Good morning, it’s another Monday, and Lupita Nyong’o once again looks radiant. Here she is, wearing beaded braids on the March cover of Allure, where she talks about the politics, stigmas, and insecurities attached to the subject of black hair.

In an interview with Michelle Lee, Allure’s editor-in-chief, Nyong’o went deep about her relationship with her hair, the struggle of relaxers, and natural haircare. Black Panther, which finally hits theaters this week, made sure to represent a variety of traditional black hairstyles, from braids to fros and wigs, on screen. It goes without saying that black textures are more openly celebrated, but Nyong’o remembers having a hard time embracing her hair growing up. She recalls begging her parents to have her hair straightened:

“I was really kind of envious of girls with thicker, longer, more lush hair. In my tween years, I started begging my mother to have my hair relaxed. She wouldn’t allow it, though her hair was relaxed. She felt that that was a decision I could come to when I was maybe 18. Around 13 or 14, I had such a rough time with being teased and feeling really unpretty. My dad intervened and spoke to my mom about my hair, and she finally agreed.

Nyong’o says she stopped getting relaxers and felt liberated when she finally went bald, after her dad jokingly suggested she shave all her hair off. “It was almost a dare to myself: Can I live without hair?” she says, adding that her mother was “horrified” upon seeing her without hair. That reaction is probably familiar to many of us—the state of your hair as somehow a reflection of your mother’s love and achievements, not to mention her financial commitment since parents end up footing most of those salon bills:

I remember her saying that: “I’ve been growing that hair since you were born—how can you? Then I felt really self-conscious. It was hard to see the horror on my mother’s face. She was so disapproving, and I was so sensitive about it at the time, that I started to get scared that I had done the wrong thing.”

Another relatable struggle for me: Nyong’o says after leaving Kenya, she couldn’t find a decent hair-braider in the States:

Moving to the U.S. was very difficult because I didn’t have the same kind of support system. [Braiding] services were not readily available in Amherst, Massachusetts. For a long time I would braid my hair in Kenya and then spend months with the braids in when I got to the States so that I didn’t have to worry about my hair. Also, my hair did something very different in freezing weather, which I didn’t know how to handle. My hair needs moisture. It needs warmth. All of a sudden I was in this very cold environment, and my hair was bristly and dry and really hard to manage. One of the summers I went back home, I asked my aunt to teach me how to braid hair because I wanted to be able to do my own hair. I worked in her salon, and she taught me cornrowing, and twisting and plaiting.
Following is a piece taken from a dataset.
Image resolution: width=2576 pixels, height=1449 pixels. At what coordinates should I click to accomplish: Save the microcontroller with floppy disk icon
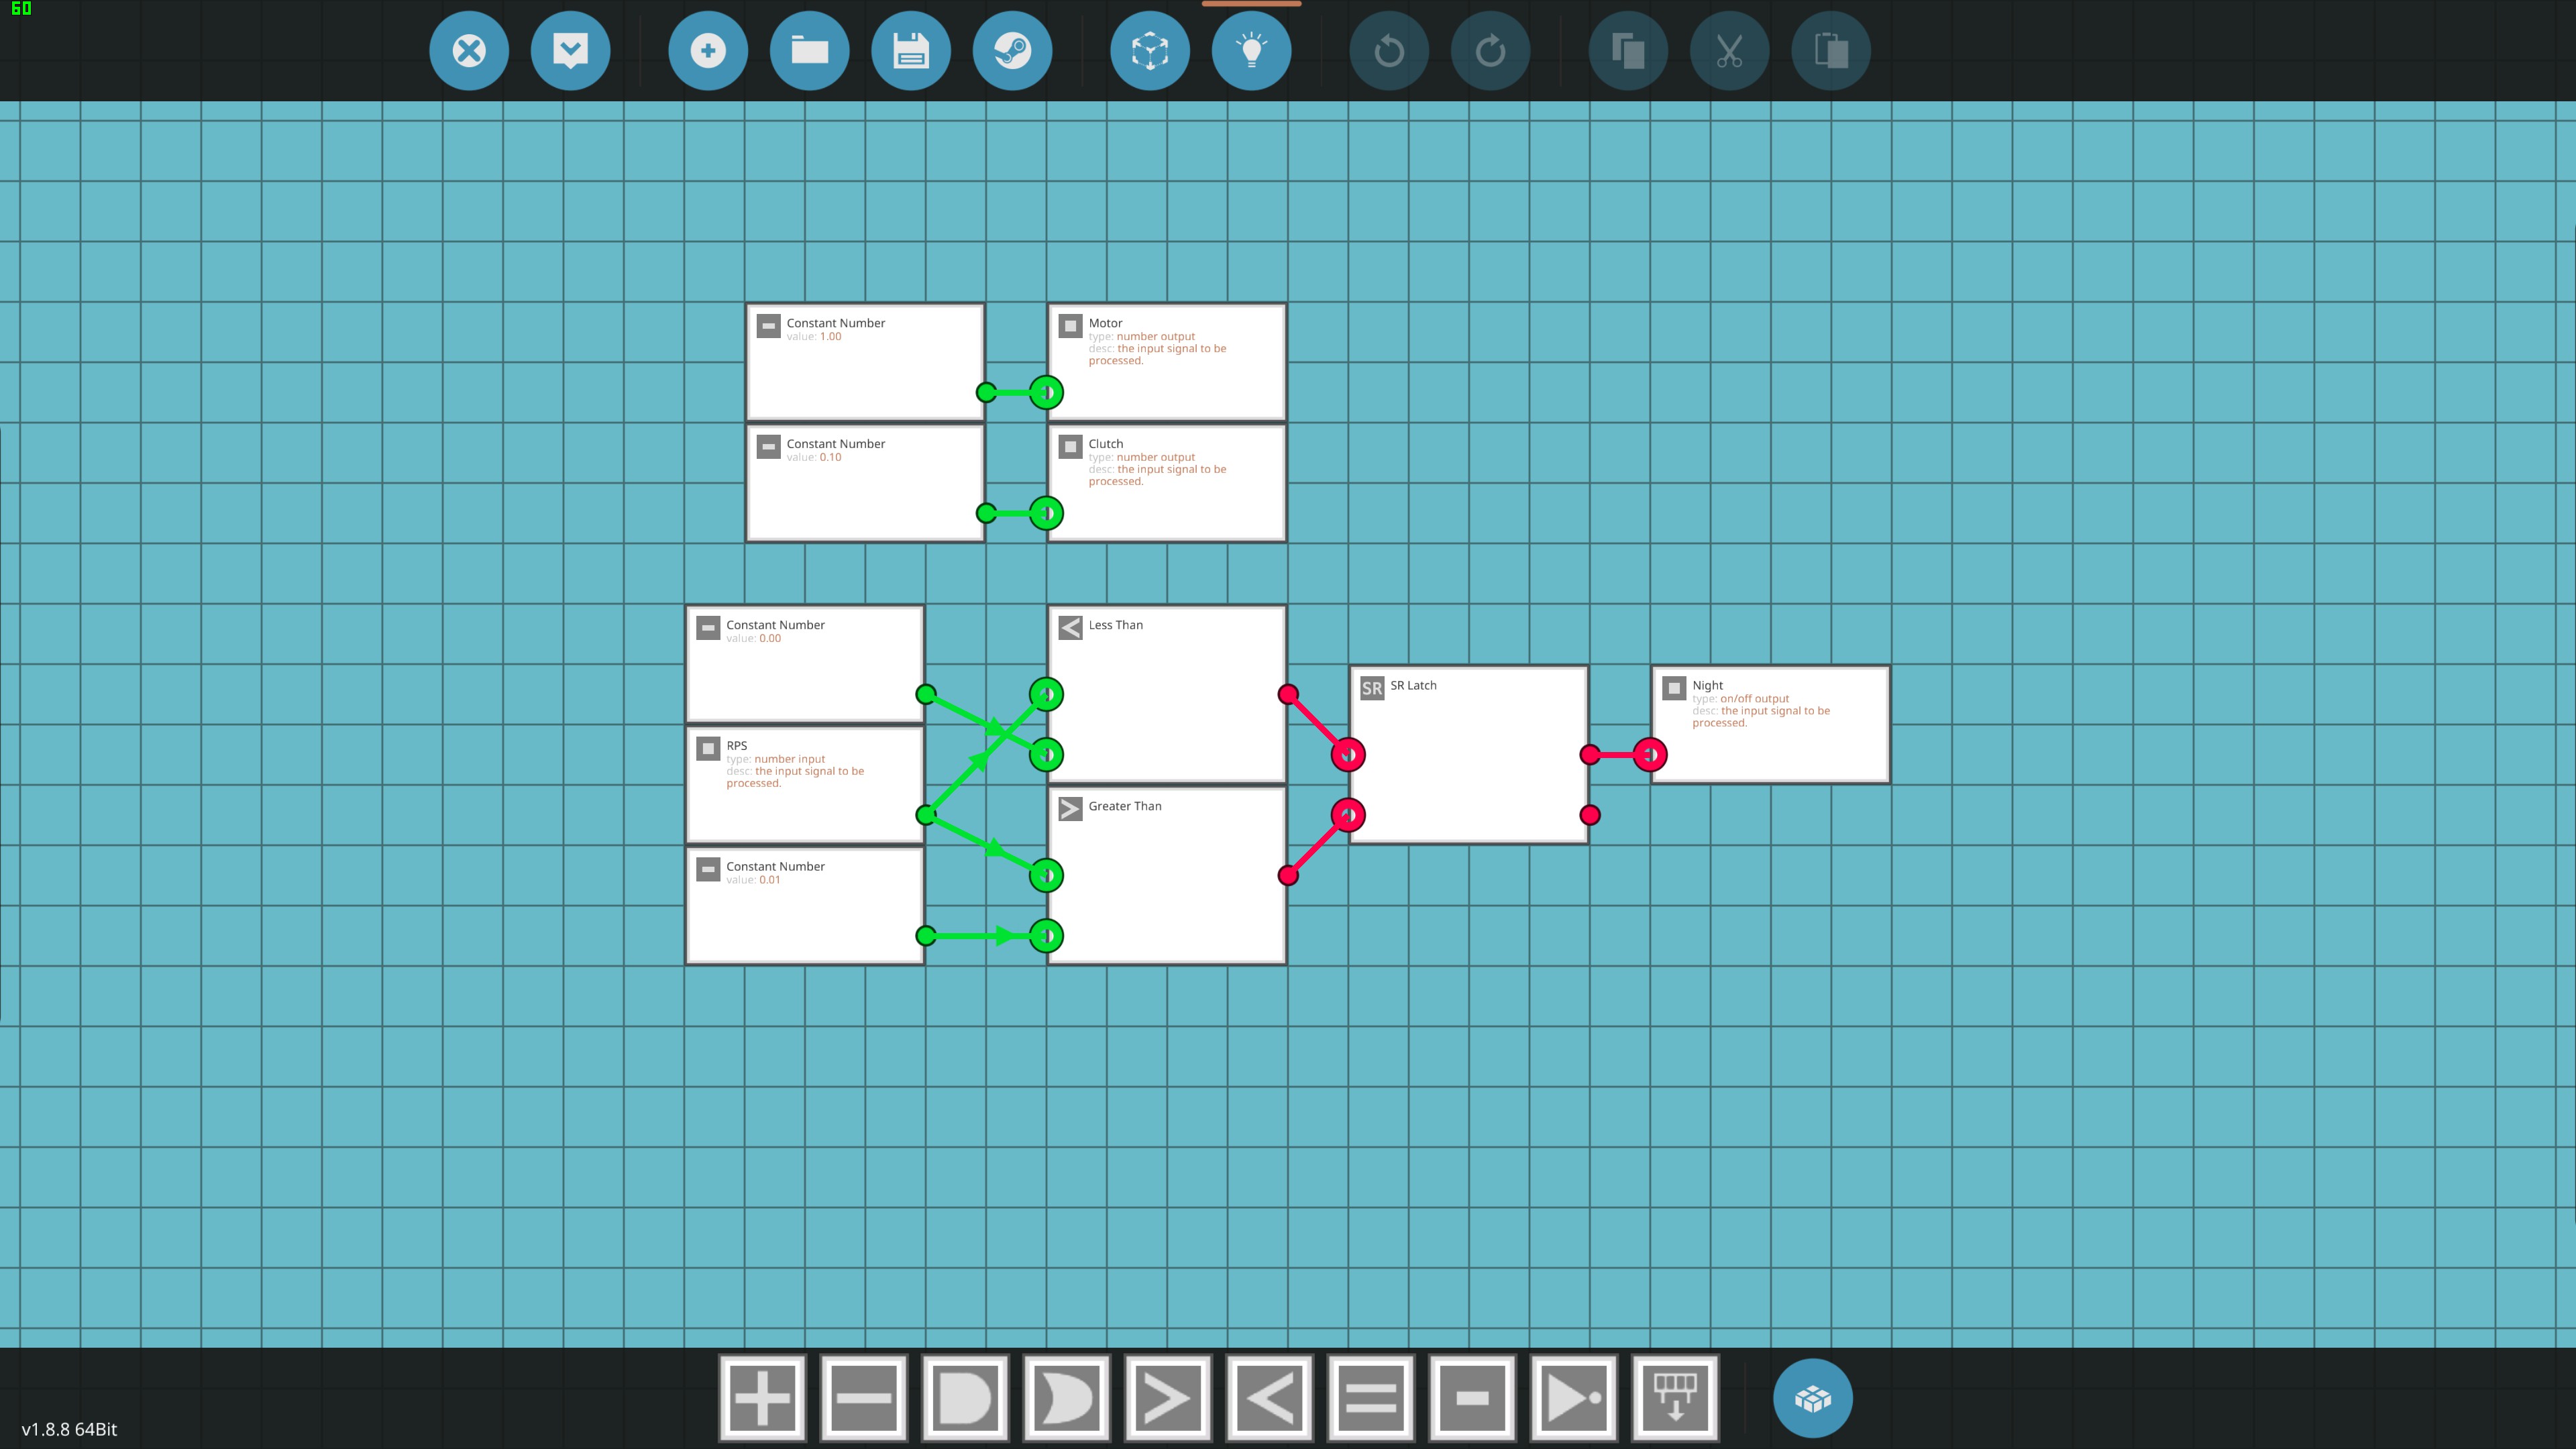[x=910, y=51]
There’s definitely great freedom in learning how to braid and upkeep hair that’s perceived as “difficult.” Nyong’o adds:

Even in Kenya—you’d think we are predominantly African and black out there—but when I finally had my hair natural, the hairstylist that I had been going to for so long with my relaxed hair didn’t know what to do with my natural hair and just kept offering me different chemicals to put in it. In the end I was like, “Why don’t you know?” And he was like, “We don’t learn how to do natural hair in school.” That baffled me. I just felt it was so unacceptable. So I couldn’t really learn what was good for my hair until I left, which is bizarre. Now, of course, things have really changed.
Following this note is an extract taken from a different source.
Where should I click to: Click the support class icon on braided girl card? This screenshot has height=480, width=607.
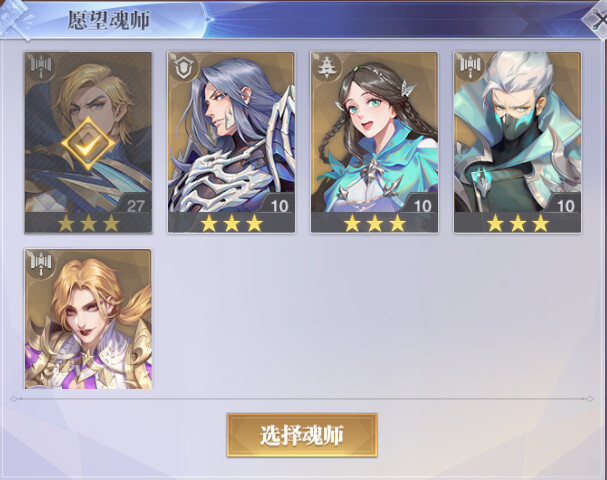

There’s now, as she notes, better visibility and a buttload of resources available to black women about natural haircare. With all this public knowledge about black hair, there’s also been new, debatable terminology. Nyong’o says:

But the term “African-American hair” is inaccurate because I’m not African-American. And I think the term “African-American” is often used as a racial term when it’s a cultural group that does not encompass every single person of African descent. So there’s that. So when you say “African-American,” you’re not actually addressing what you think you’re addressing. That’s a national identification, and it cannot be about the hair. I like the term “kinky.” Some people don’t like that term, but when I think about my hair, I think of it as African kinky hair.

Nyong’o, who gets done up by her hairstylist Vernon François, says she’s still learning herself. “You go on YouTube, and there are just so many different ways of upkeep of one’s natural hair. It’s honey and rosemary water and avocado-paste conditioning and whatnot. I’ve tried it all,” she says. “Now I love my hair. I love it because I’ve also been able to really embrace the stuff it can do. It’s like clay in the right hands. Clay can be dirt in the wrong hands, but clay can be art in the right hands.”